It was said at the time that Napoleon III resembled an onion in personality. One peeled back the layers only to find more layers. The particular falsity of his self-presentation was that it promised much and hid little. The farcical nature of his rule recalled theater for some: he was, it was whispered, not much more than his image. The fable of the emperor with no clothes seemed to fit him well.
Much of the criticism applied to President-Elect Donald Trump by his opponents today is similar. He is, it’s commonly claimed, a narcissist: self-regarding but without substance; nothing to him but show, and he was shown up in his first post-election meeting with Obama. He is a Wizard of Oz gone bad; a true believer in his own chimerical and contradictory spectacle. He is presentation without expression; a flash and bang with no substance . . . but soon to be in possession of the nuclear codes.
By contrast, criticism of Hillary Clinton did tend to assume more substance to her persona. Her polished presence was said to hide a scheming, ruthless, duplicitous plotter. Many did take her for a cipher, but many more identified her as a willing agent of dark forces: the machinations of Wall Street or the Democratic establishment, or of a cabal of power-hungry climate scientists. Clinton’s presented self, then, was taken to be a cloak for a real personality and real motives.
Disgraced politicians are well-nigh universally pulled through these same wringers: their venality taken to be their true selfhood revealed; their prior image (and often, even their subsequent contrition) a false and revealing theatrics. Barack Obama, in the waning days of his presidency, was subject to an opposite but equivalent process by his liberal-Left supporters, characterized as a man true to himself and transparent in his self-presentation. Ironically, regardless of his personal qualities or character, this reverence constructs him in terms of a collectively-desired image: a hunger for the persona of the selfless Hero or the genuine Man of Feeling. Ironically, photos of Obama in tears were parsed on the Left as signs of his genuineness; on the Right as signs of his psychopathology.
The criteria by which the truth and falsity of the self are determined are generated in everyday life as well as on extraordinary political occasions. Here’s a personal example.

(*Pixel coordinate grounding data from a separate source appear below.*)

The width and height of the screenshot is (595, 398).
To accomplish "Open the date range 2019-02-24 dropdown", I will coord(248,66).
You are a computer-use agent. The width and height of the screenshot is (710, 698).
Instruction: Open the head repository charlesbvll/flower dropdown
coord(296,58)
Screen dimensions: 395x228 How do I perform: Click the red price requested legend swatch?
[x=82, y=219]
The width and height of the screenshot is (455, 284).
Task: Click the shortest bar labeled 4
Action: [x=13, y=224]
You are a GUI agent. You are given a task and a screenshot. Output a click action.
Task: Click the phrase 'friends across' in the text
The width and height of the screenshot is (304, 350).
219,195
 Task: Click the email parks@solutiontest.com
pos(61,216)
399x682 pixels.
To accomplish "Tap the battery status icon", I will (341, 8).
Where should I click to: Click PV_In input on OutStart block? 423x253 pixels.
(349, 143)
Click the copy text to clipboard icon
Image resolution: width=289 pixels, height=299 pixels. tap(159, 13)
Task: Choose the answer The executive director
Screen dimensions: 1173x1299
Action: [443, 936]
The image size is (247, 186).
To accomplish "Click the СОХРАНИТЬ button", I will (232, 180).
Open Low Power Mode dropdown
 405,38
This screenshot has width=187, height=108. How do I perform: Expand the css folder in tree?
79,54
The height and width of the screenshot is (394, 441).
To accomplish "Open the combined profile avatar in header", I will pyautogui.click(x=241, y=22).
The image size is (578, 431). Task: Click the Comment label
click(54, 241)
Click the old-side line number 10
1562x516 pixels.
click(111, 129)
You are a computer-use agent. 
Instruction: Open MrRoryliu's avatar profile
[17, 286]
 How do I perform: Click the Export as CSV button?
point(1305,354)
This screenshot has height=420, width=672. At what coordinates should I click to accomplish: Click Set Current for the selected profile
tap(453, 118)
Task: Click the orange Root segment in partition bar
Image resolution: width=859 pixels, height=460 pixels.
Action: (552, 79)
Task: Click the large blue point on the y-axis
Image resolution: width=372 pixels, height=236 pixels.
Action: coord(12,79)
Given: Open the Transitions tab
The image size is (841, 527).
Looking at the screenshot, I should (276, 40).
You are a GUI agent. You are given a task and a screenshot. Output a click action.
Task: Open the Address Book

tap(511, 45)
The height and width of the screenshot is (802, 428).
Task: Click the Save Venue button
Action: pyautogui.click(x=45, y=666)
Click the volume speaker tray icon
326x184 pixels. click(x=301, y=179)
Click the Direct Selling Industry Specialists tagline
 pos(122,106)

When I was in high school, I found myself briefly on the periphery of a group of evangelical Christians but close enough to be invited to a number of functions and a weekend retreat. Eventually, I distanced myself, less out of ideological disagreement than personal discomfort. I found myself evading questions aimed at determining my spiritual status: whether or not I had found Jesus and or given my life to him. Truth be told, it would have been difficult for me to answer in the affirmative. The prospect was not attractive: my adolescent self was fragile, and I had a fear that in giving it away, it might be irreparably damaged in transit.
I had begun to notice a particular kind of expression on the faces of my interlocutors: a mix of kindliness, knowingness, pity, and skepticism. I came to interpret these as meaning that my evasions were revealing rather than covering me. I was, I imagined, being seen-through as one of the Lost Sheep who hadn’t yet recognized the full import of my status. In attempting to mask anything that would encourage such an interpretation, I came to fear that my performance was displaying precisely the kind of Truth about myself that I was trying to hide. Jesus had not yet broken through my barriers; I was not yet prepared to let him (or his agents) see my soul naked.
Strangely enough, I encountered the same facial expressions from non-Christians many times in the following decades. There was a meditation group in which I had a sudden panic attack. A Tai Chi group in which I stumbled through exercises in a way that demonstrated how out of touch I was with my body. The depression self-help group in which it was suggested that I fled to intellectualization. The yoga group. Even the student Trotskyist circle in which it was hinted that my acquaintance with Marx was perhaps a front behind which I still clutched at remnant bourgeois values, hesitating to give myself wholeheartedly to The Cause.
When 1970’s pop singer Dan Hill sang “sometimes when we touch/the honesty’s too much,” I cringed, less out of aesthetic horror than self-protection. One or two women with whom I had self-revelatory discussions spoke to me sorrowfully about my walls, and a myriad of ways in which I hid my heart behind “theory.”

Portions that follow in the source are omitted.